Goal: Extend the passage on rotating DNS resolvers, picking up right after its final sentence.

** start of Source document **

Implementing Resolver Rotation for Redundancy

Power users can implement client-side resolver rotation to combine the benefits of multiple resolvers:

#!/bin/bash
# rotate-dns.sh — rotate between multiple resolvers for redundancy

RESOLVERS=(
  "194.242.2.2"     # Mullvad
  "9.9.9.9"         # Quad9
  "1.1.1.1"         # Cloudflare
)

CURRENT_INDEX=0

# Update DNS resolver every 24 hours
while true; do
  resolver=${RESOLVERS[$CURRENT_INDEX]}

  # Update systemd-resolved
  echo "[Resolve]" | sudo tee /etc/systemd/resolved.conf > /dev/null
  echo "DNS=$resolver" | sudo tee -a /etc/systemd/resolved.conf > /dev/null
  echo "FallbackDNS=1.1.1.1 9.9.9.9" | sudo tee -a /etc/systemd/resolved.conf > /dev/null

  sudo systemctl restart systemd-resolved

  # Log the change
  echo "$(date): Switched to resolver $resolver"

  # Wait 24 hours before rotating
  sleep 86400

  # Advance to next resolver
  CURRENT_INDEX=$(( (CURRENT_INDEX + 1) % ${#RESOLVERS[@]} ))
done

This approach prevents any single resolver operator from building a complete picture of your browsing habits. Even if a resolver is compromised or forced to log data, the logs are fragmented across multiple operators.

** end of Source document **
** start of Data lines **

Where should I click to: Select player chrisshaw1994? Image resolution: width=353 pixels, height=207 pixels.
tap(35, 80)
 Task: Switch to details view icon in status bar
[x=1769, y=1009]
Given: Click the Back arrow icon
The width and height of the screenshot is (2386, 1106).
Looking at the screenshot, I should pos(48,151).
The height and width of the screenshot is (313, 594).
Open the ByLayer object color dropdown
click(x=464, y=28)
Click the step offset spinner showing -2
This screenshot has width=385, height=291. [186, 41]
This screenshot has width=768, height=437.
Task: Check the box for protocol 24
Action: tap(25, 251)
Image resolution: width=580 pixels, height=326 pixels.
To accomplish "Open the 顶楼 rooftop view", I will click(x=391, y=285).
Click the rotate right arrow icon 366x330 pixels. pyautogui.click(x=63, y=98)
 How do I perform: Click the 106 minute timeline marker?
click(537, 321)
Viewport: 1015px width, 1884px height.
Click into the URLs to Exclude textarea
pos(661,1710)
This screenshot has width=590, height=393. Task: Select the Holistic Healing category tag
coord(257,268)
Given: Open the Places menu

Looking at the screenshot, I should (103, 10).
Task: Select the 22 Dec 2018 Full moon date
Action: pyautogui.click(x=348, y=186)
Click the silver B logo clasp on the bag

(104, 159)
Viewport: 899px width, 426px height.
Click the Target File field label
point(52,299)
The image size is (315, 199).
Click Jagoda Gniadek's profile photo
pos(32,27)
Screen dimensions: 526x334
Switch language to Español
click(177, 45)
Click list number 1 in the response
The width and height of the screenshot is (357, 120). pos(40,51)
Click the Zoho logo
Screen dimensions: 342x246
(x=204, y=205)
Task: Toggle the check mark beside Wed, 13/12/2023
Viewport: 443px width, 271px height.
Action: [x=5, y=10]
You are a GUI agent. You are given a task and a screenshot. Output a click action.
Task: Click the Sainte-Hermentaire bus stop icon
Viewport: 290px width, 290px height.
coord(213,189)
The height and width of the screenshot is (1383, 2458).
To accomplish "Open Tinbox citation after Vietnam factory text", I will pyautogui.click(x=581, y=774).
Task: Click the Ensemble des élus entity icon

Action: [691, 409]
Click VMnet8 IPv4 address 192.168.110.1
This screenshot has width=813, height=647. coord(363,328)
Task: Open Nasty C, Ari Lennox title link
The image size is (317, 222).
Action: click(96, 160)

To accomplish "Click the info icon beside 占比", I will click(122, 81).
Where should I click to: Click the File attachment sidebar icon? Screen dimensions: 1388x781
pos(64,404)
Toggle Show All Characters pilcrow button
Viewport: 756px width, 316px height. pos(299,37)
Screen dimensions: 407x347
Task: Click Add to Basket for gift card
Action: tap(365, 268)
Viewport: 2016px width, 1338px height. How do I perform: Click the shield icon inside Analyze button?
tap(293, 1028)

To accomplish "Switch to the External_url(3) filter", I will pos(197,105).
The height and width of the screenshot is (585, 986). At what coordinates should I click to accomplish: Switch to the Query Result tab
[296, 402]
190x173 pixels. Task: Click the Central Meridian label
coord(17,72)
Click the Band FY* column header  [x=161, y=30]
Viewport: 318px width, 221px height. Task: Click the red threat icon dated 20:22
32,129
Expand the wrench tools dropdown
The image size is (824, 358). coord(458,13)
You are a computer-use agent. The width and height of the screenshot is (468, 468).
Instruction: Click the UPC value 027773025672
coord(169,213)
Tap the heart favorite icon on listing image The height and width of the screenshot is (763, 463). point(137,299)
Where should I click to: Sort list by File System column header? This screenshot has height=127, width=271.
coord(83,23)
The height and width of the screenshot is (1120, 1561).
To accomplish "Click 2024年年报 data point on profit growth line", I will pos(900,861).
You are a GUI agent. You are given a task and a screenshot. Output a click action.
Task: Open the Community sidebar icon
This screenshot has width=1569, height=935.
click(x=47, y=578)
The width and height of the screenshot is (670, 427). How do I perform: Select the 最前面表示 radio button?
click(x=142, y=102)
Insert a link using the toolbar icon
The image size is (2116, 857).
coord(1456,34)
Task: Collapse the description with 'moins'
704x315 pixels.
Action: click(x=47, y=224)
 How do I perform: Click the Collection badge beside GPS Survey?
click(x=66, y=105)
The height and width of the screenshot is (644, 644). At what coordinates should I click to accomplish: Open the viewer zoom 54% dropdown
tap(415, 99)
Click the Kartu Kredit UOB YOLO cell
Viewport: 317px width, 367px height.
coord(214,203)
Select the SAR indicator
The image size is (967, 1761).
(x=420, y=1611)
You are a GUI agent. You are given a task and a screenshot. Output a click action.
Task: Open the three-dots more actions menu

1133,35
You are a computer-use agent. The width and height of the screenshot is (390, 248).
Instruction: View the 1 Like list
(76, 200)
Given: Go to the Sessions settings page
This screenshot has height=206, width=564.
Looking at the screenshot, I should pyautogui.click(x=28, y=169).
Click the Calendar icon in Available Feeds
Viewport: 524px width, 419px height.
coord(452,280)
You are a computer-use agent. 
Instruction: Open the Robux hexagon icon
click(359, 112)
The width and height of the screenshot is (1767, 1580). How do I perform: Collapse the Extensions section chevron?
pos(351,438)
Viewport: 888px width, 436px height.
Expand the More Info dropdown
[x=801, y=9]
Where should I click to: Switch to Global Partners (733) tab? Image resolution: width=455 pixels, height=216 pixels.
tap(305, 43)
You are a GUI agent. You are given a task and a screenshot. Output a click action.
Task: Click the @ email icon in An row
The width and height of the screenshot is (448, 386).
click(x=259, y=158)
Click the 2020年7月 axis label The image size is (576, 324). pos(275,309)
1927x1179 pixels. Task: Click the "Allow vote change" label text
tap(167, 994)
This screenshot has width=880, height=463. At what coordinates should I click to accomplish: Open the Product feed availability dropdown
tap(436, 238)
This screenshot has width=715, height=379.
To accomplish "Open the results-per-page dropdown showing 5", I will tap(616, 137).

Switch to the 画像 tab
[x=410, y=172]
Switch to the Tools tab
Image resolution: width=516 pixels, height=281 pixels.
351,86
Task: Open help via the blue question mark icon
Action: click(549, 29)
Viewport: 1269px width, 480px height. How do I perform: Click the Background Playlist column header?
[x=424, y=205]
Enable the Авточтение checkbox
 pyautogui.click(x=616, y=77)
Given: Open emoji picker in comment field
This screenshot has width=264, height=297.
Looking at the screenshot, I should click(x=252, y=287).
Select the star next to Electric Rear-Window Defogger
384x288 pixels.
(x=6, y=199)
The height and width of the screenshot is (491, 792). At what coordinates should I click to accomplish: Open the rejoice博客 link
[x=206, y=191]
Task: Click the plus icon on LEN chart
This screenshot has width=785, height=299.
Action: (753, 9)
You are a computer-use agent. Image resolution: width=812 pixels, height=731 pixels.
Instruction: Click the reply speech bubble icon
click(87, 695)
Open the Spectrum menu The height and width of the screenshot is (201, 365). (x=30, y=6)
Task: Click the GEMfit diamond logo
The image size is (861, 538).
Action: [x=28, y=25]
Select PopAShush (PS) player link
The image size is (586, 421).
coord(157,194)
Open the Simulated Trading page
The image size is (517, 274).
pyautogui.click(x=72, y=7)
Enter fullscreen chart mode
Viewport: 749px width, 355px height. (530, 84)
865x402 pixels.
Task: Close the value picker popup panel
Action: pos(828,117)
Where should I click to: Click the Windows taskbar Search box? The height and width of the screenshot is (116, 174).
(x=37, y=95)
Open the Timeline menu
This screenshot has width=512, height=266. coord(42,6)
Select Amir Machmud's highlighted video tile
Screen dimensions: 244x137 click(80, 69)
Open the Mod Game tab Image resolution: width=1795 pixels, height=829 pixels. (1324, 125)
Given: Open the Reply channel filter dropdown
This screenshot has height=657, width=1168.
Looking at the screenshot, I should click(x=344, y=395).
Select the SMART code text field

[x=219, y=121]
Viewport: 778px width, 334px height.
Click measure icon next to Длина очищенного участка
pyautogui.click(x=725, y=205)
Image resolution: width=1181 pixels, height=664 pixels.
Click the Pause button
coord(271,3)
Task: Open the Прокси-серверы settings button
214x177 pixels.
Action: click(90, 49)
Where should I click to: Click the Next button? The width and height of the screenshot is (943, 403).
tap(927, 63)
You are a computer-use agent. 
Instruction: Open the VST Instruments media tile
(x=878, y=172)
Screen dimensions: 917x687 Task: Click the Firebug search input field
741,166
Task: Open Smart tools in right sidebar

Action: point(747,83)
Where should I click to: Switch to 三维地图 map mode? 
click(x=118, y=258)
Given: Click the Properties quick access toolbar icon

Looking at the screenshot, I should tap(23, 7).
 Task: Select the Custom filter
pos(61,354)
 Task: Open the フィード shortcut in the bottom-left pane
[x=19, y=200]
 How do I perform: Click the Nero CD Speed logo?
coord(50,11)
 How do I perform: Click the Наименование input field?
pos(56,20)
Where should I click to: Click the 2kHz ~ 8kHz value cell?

** end of Data lines **

Task output:
Validating Your DNS Configuration

After switching resolvers, verify that your configuration is actually working:

# Test that you're using the correct resolver
nslookup example.com

# Check resolver via TXT record
dig +short TXT whoami.ds.akahelp.net

# Verify encrypted DNS is in use
curl -v https://dns.mullvad.net/dns-query

# Test DNSSEC validation
dig +dnssec google.com | grep -i "ad"

All of these should show your chosen resolver’s IP (or the encrypted DNS endpoint working correctly), not your ISP’s resolver.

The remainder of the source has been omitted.